We generally prefer large architectural changes to be discussed with a wider group across the movement, than just us and the person or team that proposed them. [ArchCom seems to be more diverse than Ops, and
probably better than leaving it up to Ops to keep organic growth under
control] That said, there have been important deployments that have bypassed the RfC process entirely (including proposals that resulted into staffed WMF teams) and others that did go via the RfC process, but the resulting feedback wasn't incorporated into the final design (for various reasons).
I definitely appreciate it when Ops has been a firm stakeholder in this process. Mark unofficially dropped out of ArchCom back in August, which I only recently acknowledged on the ArchCom page https://www.mediawiki.org/wiki/Architecture_committee (sorry!) The remaining ArchCom members have been very good at ensuring that Ops' voice is reflected in the decisions (e.g. the schema change update to the development policy https://www.mediawiki.org/wiki/Development_policy)

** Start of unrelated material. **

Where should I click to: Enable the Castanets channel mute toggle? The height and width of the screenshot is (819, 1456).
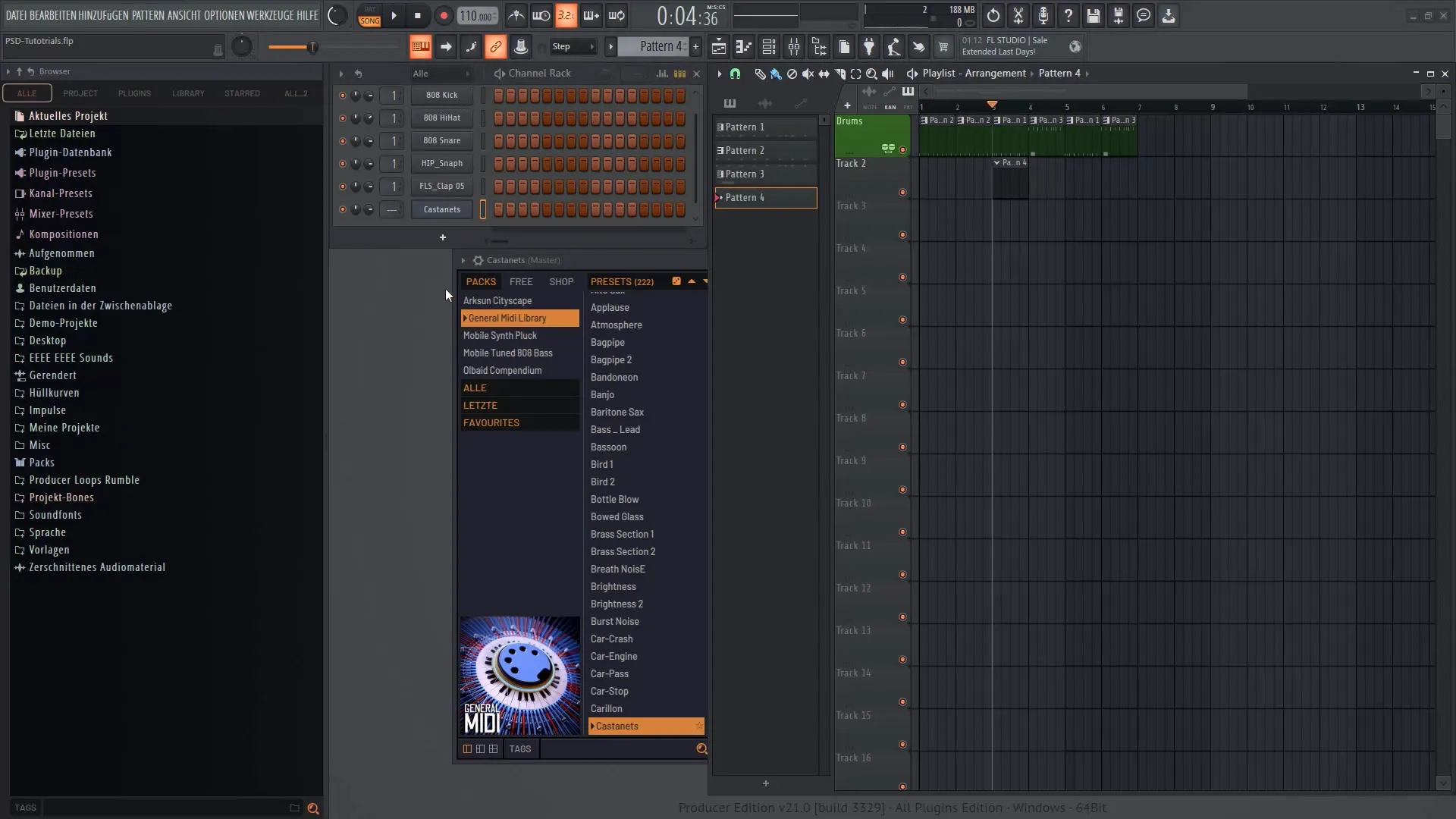(342, 209)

It seems reasonable for y'all to object to deployments of code for which consensus isn't clear. We shouldn't expect you to be the police, and you need to be careful about maintaining the trust and goodwill of the broader community (and not seen as an obstacle to progress), but when you see <something> that doesn't look right, a polite note to wikitech-l saying "I'm confused about <something>" would be greatly appreciated.

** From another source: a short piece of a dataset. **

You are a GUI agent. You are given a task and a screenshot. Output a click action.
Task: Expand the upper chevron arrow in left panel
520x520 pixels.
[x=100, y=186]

It's also worth noting that the opposite has happened as well: TechOps
has blocked the production deployment of features that the MediaWiki ArchComm has approved. The fact that an optional feature is considered good enough for the MediaWiki architecture does not mean that it's appropriate for Wikimedia's complex and demanding production environment -- or for being worked on by the Wikimedia Foundation, for that matter.
This is a failure of process we should address. ArchCom shouldn't approve things that don't make sense for our environment.
That said, we want Wikimedia software to improve quickly. We should aspire to incorporate the best elements of the "bold, revert, discuss https://meta.wikimedia.org/wiki/Bold,_revert,_discuss" consensus-building process that serves many of our projects well. We should endeavor to take acceptable risks for things that are easily reversible, and only challenge those risks where the consequences of failure aren't clearly understood and/or disproportionately fall on the wrong people.
This is especially true given that ArchComm really has absolutely no say
in resourcing and a given feature may not have secured funding (people, hardware etc.)
Awww....you're mail was so great, and then you ended with this! Are you saying that the only real power in this world belongs to people with control of the money?